I hastily refastened the poppers on my daughter's sleepsuit and scooped her up off the bed before sinking into a chair in front of the Doctor. He was looking at me with a solemn expression, a mixture of apology and uncertainty in his eyes as he said those words that every parent dreads to hear, "I think she needs to go in". I didn't need to ask where. She had a rocketing temperature, a racing pulse and couldn't keep antibiotics or antipyretics down. We both knew she Needed a little help.
The next 7 hours at the hospital, before the doctors finally let my daughter fall into an uneasy slumber around 2am, were a haze of obs, rehydration fluids, tests and examinations.

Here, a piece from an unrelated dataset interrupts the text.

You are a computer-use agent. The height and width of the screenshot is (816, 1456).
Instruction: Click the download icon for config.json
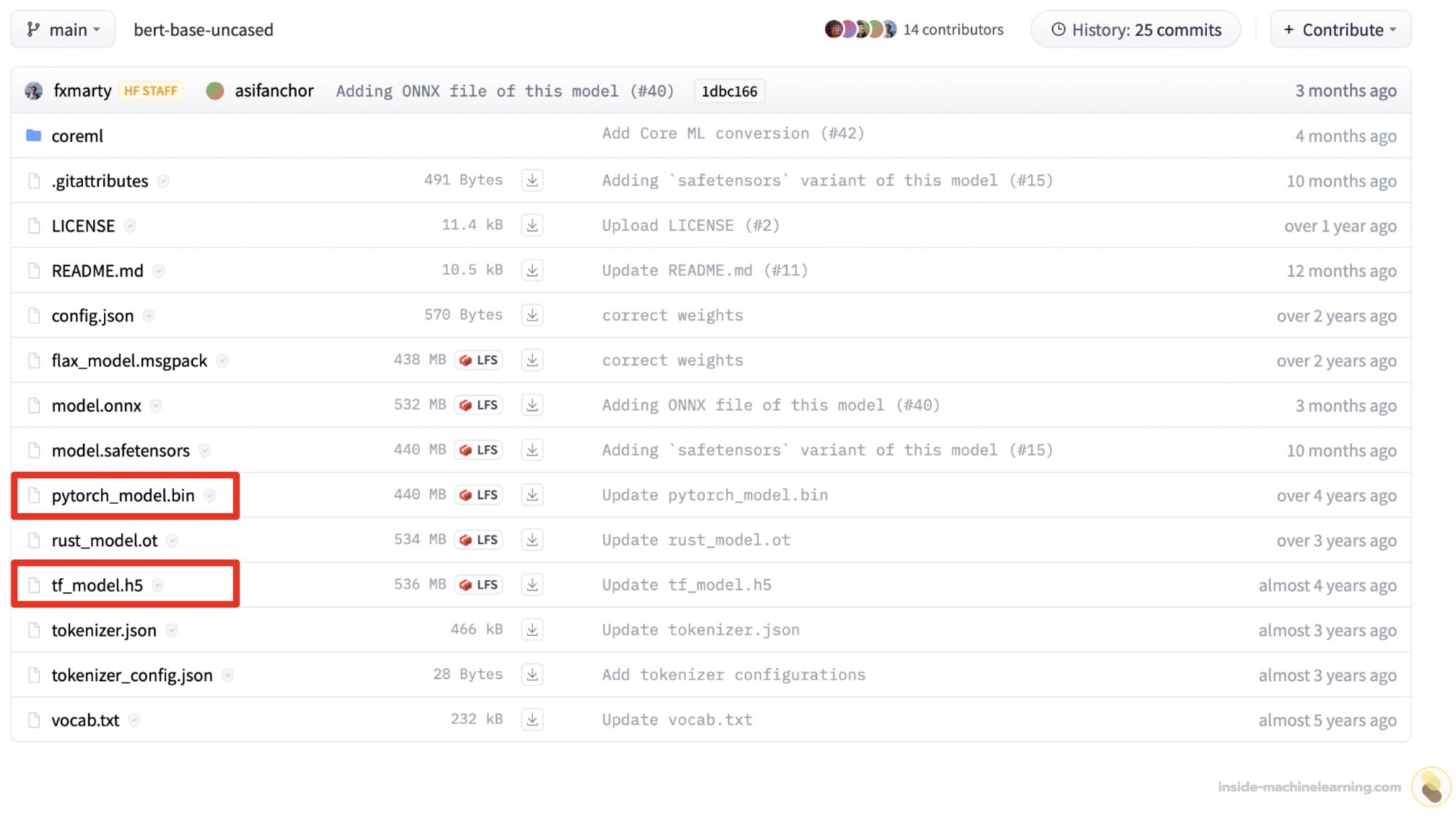click(532, 315)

She was being treated for a suspected kidney infection, dehydration and fever.
I confess that there was a really low point in there around 1am. I'd been standing at my daughter's bedside for more than 2.5hrs trying to catch a urine sample. Every 10 minutes I had to feed her an electrolyte solution. She would nearly doze off in between doses before she was jolted awake again. It was day 5 of her illness and both of us were exhausted. I asked the doctors to use a catheter to get a sample and they refused, saying it was too invasive. It left me in tears. Surely after that amount of time, the ends justified the means? She clearly needed to start treatment and, right then, she desperately needed to be able to sleep. I found myself flashing back to the day after my son was born when he was readmitted for low blood sugar. The doctors had instructed a nurse to put a tube into his stomach to force feed him when he refused milk only 1hr after taking 3ozs. I remembered how helpless I had felt then, how I was so angry with myself because my instincts had screamed that this was all wrong and yet I had blindly trusted. It was that memory that made me request the catheter and that memory that brought tears when they refused. After 3 yrs I was here again and still failing to be the advocate my child needed. I did the only thing I could do. I brushed the hair from my daughter's tired eyes and promised that we'd make her better soon.
Nearly a day later things were looking up. My daughter's temperature was under control and, despite some vomiting, she'd kept down most of her medication so they discharged her with instructions to call if the fever didn't subside. I'm hopeful that we're nearing the end of this bump in the road. She's more perky today, despite looking exhausted.
I wanted to write this because, probably more than any other challenge in our role as parents, being our child's voice is hard. Really hard. It's impossible to know whether you're making the right choices, fighting the right battles, particularly when those battles question medical advice.